Алешка заворчал, зашевелился. Снял с лица шапочку и посмотрел в небо. Там плыло белое облачко и таяло на лету. Когда оно совсем исчезло, будто и не было его, чуть в сторонке появилось новое, круглое, как пуговица.
Алешка смотрел на белое облачко, а мысли в нем рождались черные.
— Ты это брось, — сказал он себе, садясь. — Разнежился тут! — И икнул, потому что в животе было не хорошо. Он помял живот пальцами, кашлянул, посмотрел на разбросанную камку, в которой недавно искал креветок, и стало у него горько не только во рту, но и в душе. Лена все-таки не шла из головы. И пока он протирал кулаками глаза, она несколько раз появлялась перед ним и все по-разному: как на фотографиях: сначала смеющаяся — волосы трепал ветер, потом печальная, смотрящая ему прямо в глаза — аж жутко стало, затем лежащая на белом песке, как коричневая ящерица, и, наконец, убегающая по лапам прибоя.

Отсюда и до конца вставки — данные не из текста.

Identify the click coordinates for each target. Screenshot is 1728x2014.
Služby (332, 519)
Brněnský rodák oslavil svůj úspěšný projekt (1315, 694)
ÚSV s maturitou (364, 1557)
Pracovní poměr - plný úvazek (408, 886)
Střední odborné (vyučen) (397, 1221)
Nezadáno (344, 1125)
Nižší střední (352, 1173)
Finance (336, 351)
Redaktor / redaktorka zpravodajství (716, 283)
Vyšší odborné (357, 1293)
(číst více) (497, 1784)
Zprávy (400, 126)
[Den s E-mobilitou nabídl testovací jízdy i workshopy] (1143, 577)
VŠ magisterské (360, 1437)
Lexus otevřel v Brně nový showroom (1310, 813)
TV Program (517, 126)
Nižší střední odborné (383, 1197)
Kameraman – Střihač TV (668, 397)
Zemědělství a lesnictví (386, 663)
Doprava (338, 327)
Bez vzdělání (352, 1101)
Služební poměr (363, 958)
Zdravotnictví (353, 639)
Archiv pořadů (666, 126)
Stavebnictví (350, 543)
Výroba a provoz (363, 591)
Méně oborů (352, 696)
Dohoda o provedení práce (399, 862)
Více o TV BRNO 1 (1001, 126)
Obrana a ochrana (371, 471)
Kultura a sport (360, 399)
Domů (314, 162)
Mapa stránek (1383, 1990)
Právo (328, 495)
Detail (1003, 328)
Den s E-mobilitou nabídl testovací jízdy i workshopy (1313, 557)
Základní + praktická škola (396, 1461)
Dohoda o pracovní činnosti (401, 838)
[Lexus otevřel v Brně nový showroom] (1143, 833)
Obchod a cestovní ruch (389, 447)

— Перегрелся, — сказал себе Алешка. — Надо окунуться.
Он поплескался у самого берега, снова лег на песок — вода показалась прохладной, и опять, как по чьей-то команде, подумал о Лене. Он подумал: «Она красивая», и все. Со стороны моря летела цапля, Алешка поспешно зарядил арбалет.
***Это случилось так неожиданно, что Алешка не поверил своим глазам: цапля перекувыркнулась несколько раз и упала в воду метрах в тридцати от берега. Алешка несколько секунд ошалело смотрел на бьющуюся птицу, потом отбросил арбалет и побежал к ней. Цапли, хоть и бродят по воде, не умеют плавать. А там, где она упала, было глубоко — Алешке по плечи. У цапли, как у курицы, намокли перья, она махала одним крылом, переворачивалась, сучила длинными неуклюжими ногами, выворачивала из воды шею, и Алешка не сразу решился подойти к ней: боялся, что она долбанет его клювом. Потом обхватил одной рукой поперек туловища, другой поймал за голову и понес к берегу. Еще бредя по воде, увидел, что стрела торчит у цапли из-под правого крыла.
На берегу Алешка, уложив цаплю на бок, зажал ее голову под мышкой, поднял раненое крыло, рывком выдернул стрелу и зашвырнул в воду. Потом поставил цаплю на ноги и отпустил.
Цапля уложила крылья и повернула к Алешке голову.
— Ну, ну! — сказал Алешка и на всякий случай отодвинулся подальше. — Иди! — махнул он рукой. — Проваливай!
Но цапля не двинулась с места.
— Уж не Кочерга ли ты? — спросил Алешка. — И как это я в тебя, дуреху, попал? Считай, не целился... Ну, иди, иди отсюда! Или ты Кочерга? Цап-цап! — позвал Алешка и увидел, как цапля дернула головой и приоткрыла клюв, словно хотела откликнуться. — Фу, черт! — удивился Алешка. — Значит, это все-таки ты. Судьба, значит, у тебя, дурехи, такая. Я уже не собирался за тобой охотиться, сама нарвалась на стрелу. Ну, катись отсюда!
Цапля поглядывала на Алешку то одним глазом, то другим, словно внимательно слушала его.
— Хорошо, что не в живот попал, — продолжал Алешка. — А то бы каюк тебе. Ладно, пока! — Алешка встал и отправился на другую сторону острова. Цапля помедлила немного и побрела за ним.
— Не понимаешь ничего, да? — сказал Алешка, остановившись. — Не понимаешь?
Цапля подошла совсем близко и стояла, опустив к земле голову, словно провинилась в чем-то.